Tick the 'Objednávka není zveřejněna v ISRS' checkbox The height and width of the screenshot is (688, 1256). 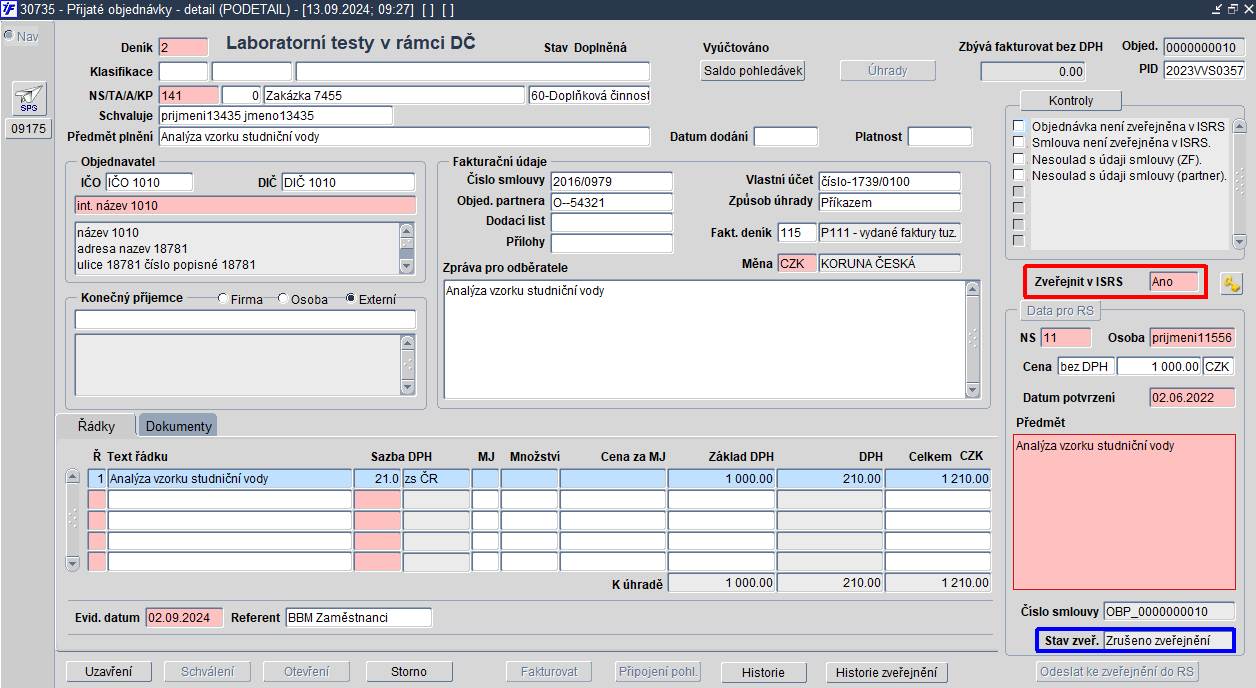click(1019, 127)
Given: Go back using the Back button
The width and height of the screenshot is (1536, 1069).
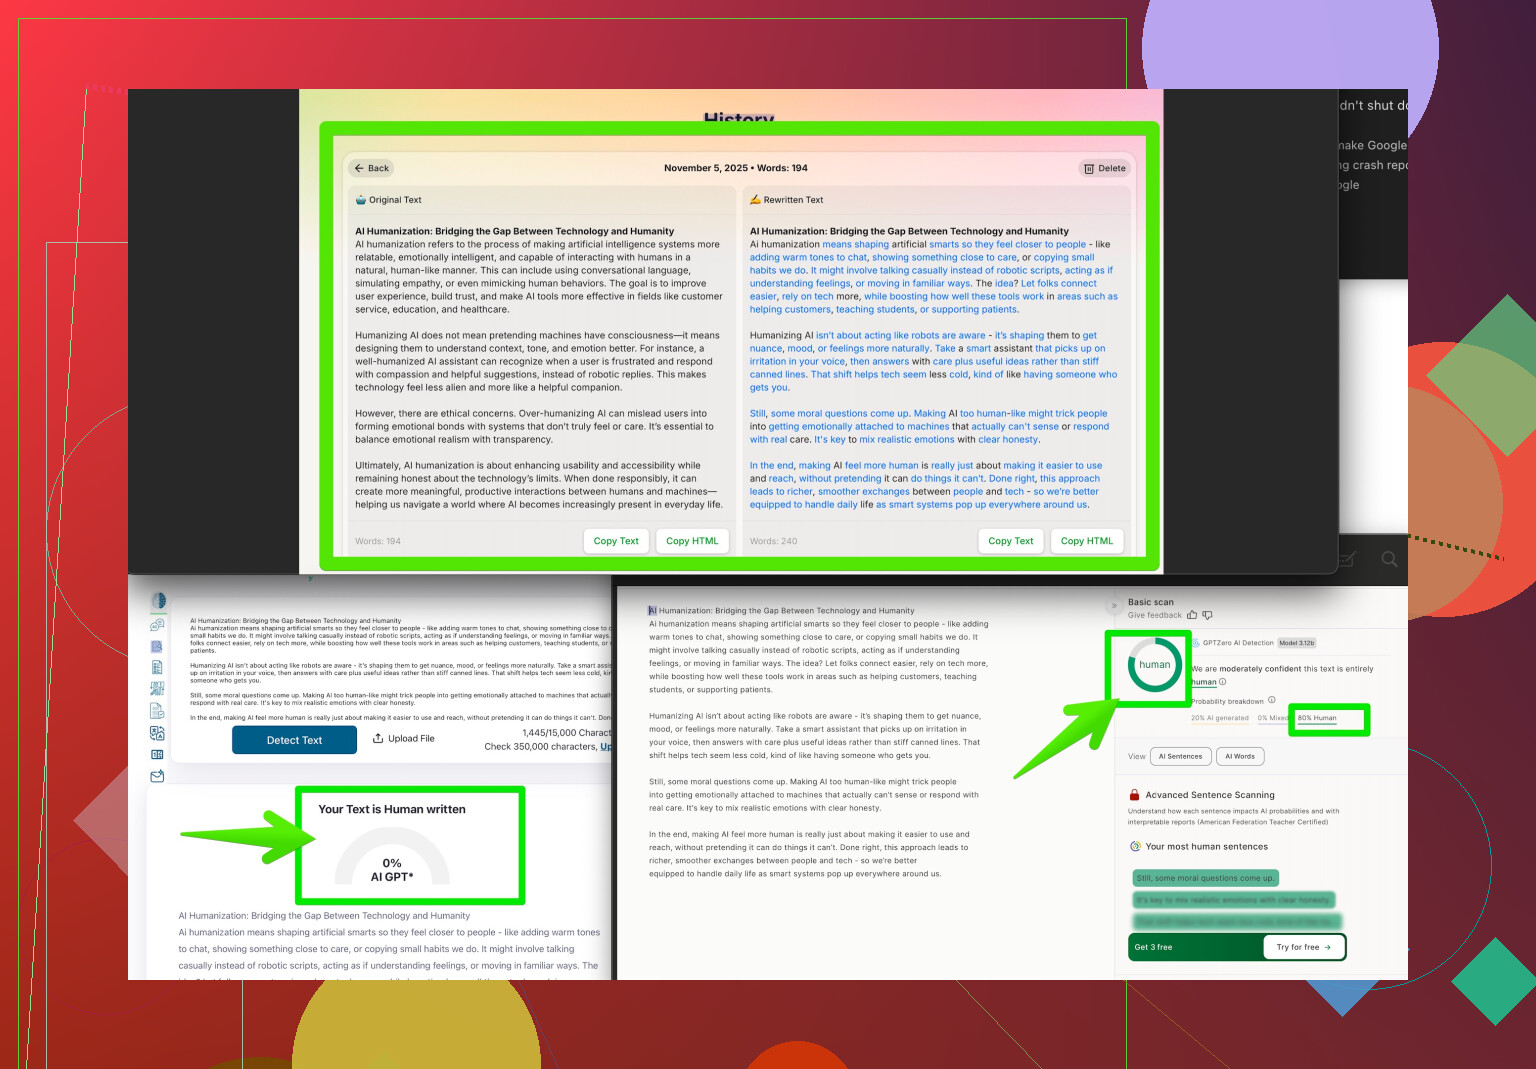Looking at the screenshot, I should pyautogui.click(x=371, y=168).
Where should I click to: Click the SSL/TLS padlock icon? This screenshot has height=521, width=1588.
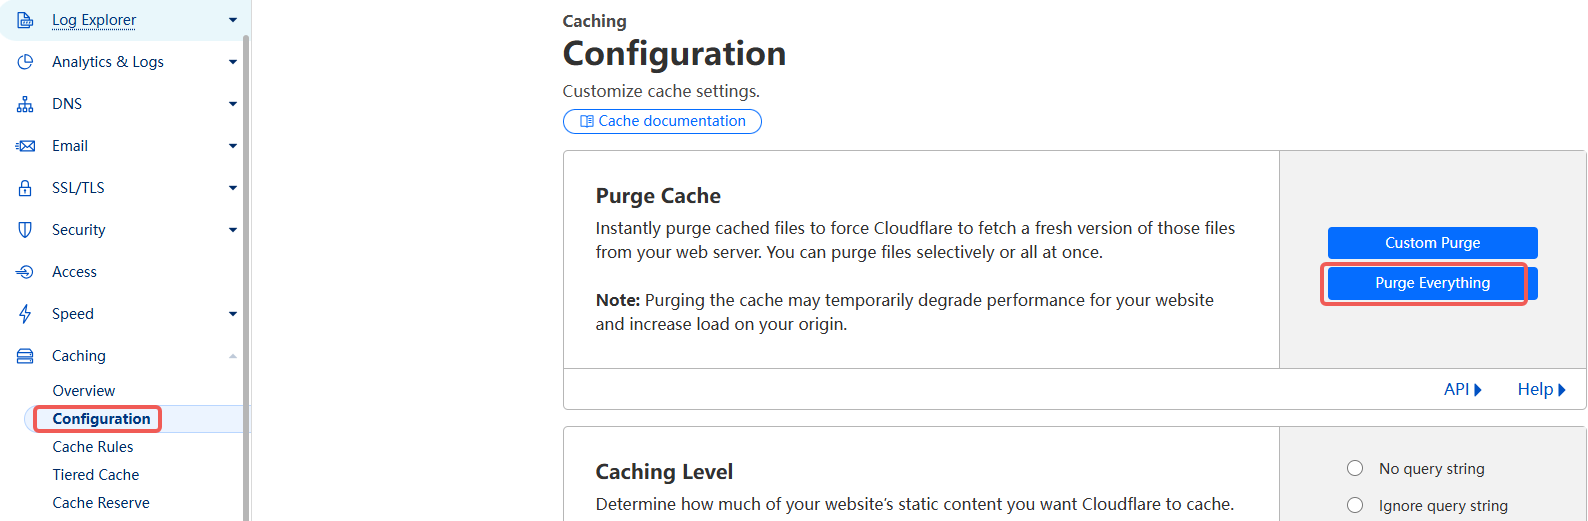(x=25, y=188)
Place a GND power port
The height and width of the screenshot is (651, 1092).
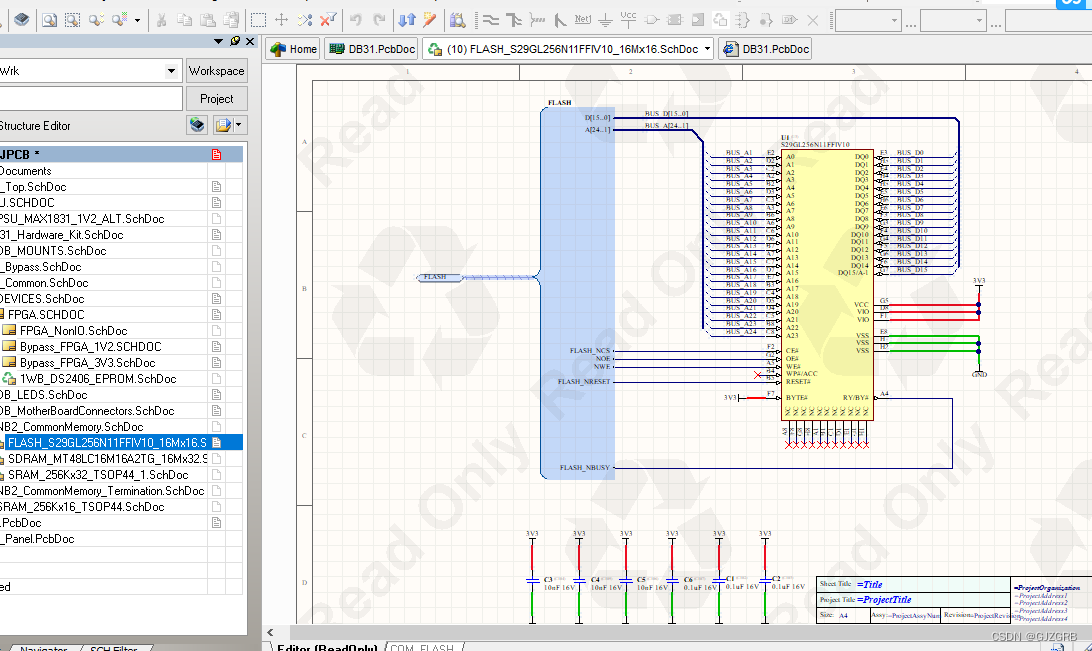[606, 19]
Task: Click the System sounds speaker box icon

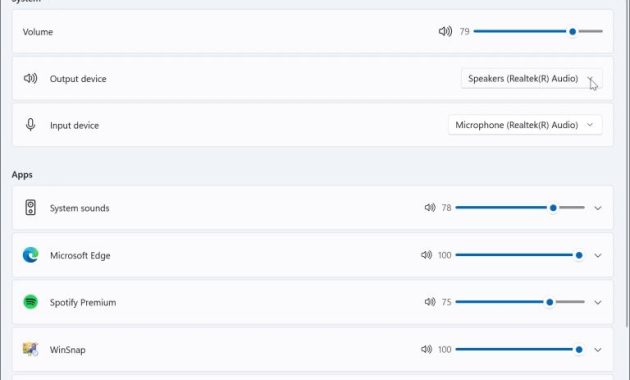Action: click(x=31, y=208)
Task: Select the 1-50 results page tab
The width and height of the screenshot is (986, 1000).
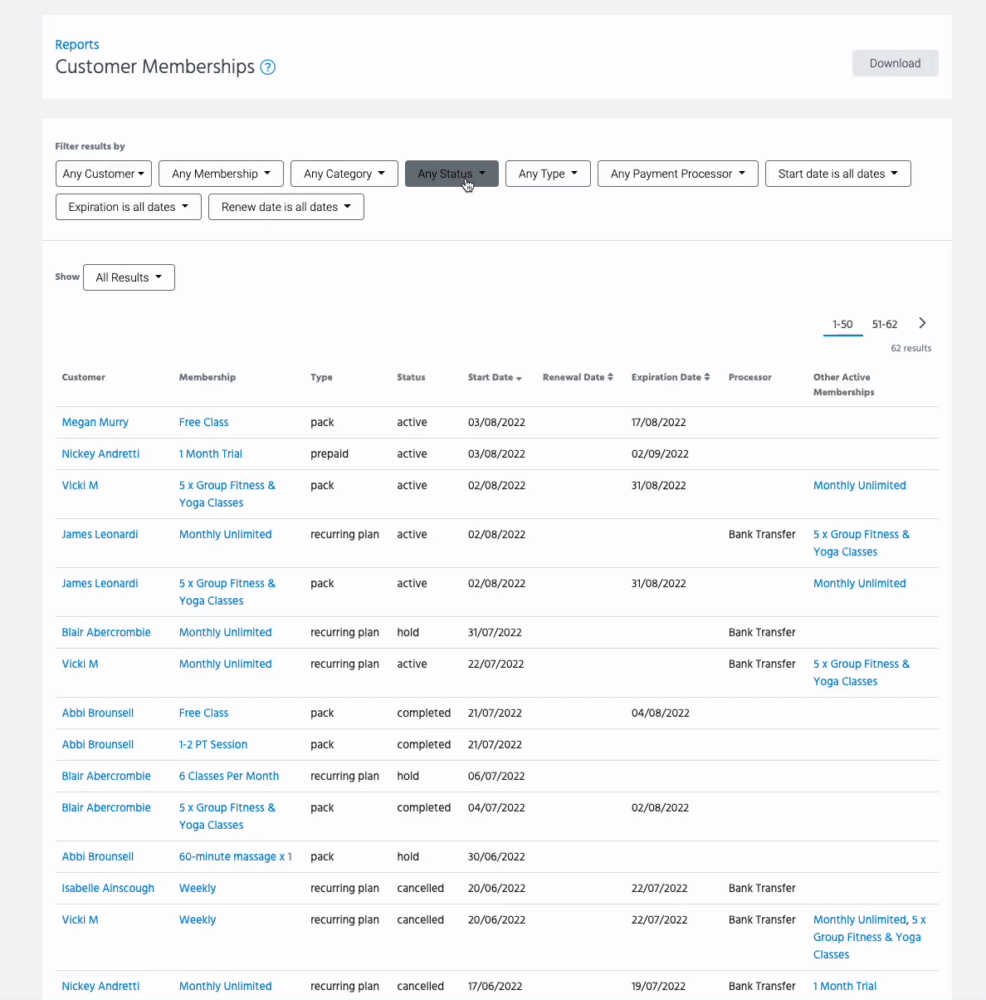Action: pyautogui.click(x=842, y=324)
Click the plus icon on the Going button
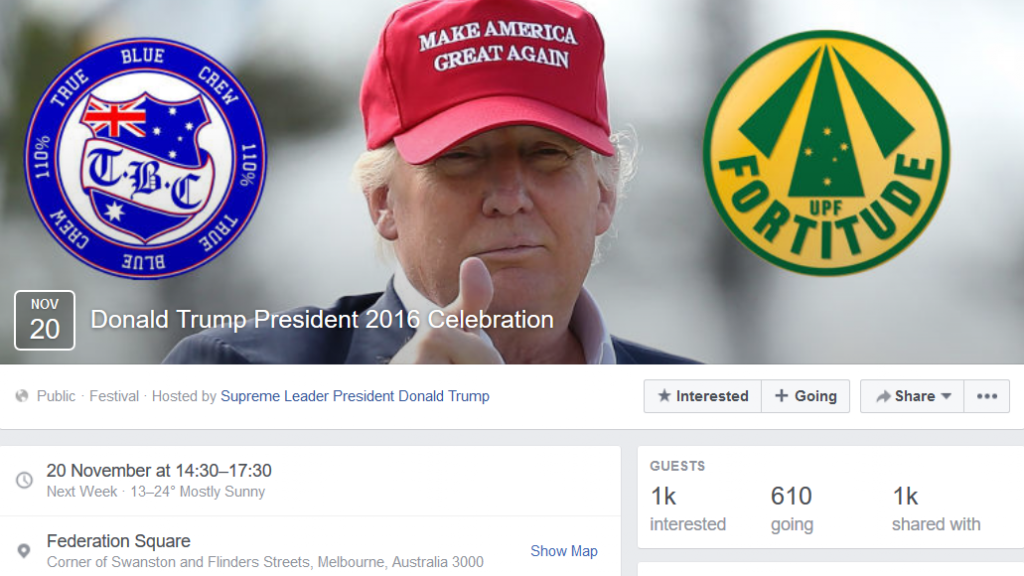Viewport: 1024px width, 576px height. (x=781, y=396)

◆ ◆ ◆

§ **Problem details**: Beginning with the line that contains "Task: Click the", write out every line through the last one in the records, exactly and without pictures.

§ **Finished task**:
Task: Click the System sounds speaker box icon

Action: click(x=31, y=208)
Task: Select the 1-50 results page tab
The width and height of the screenshot is (986, 1000).
Action: pyautogui.click(x=842, y=324)
Click the plus icon on the Going button
Viewport: 1024px width, 576px height. (x=781, y=396)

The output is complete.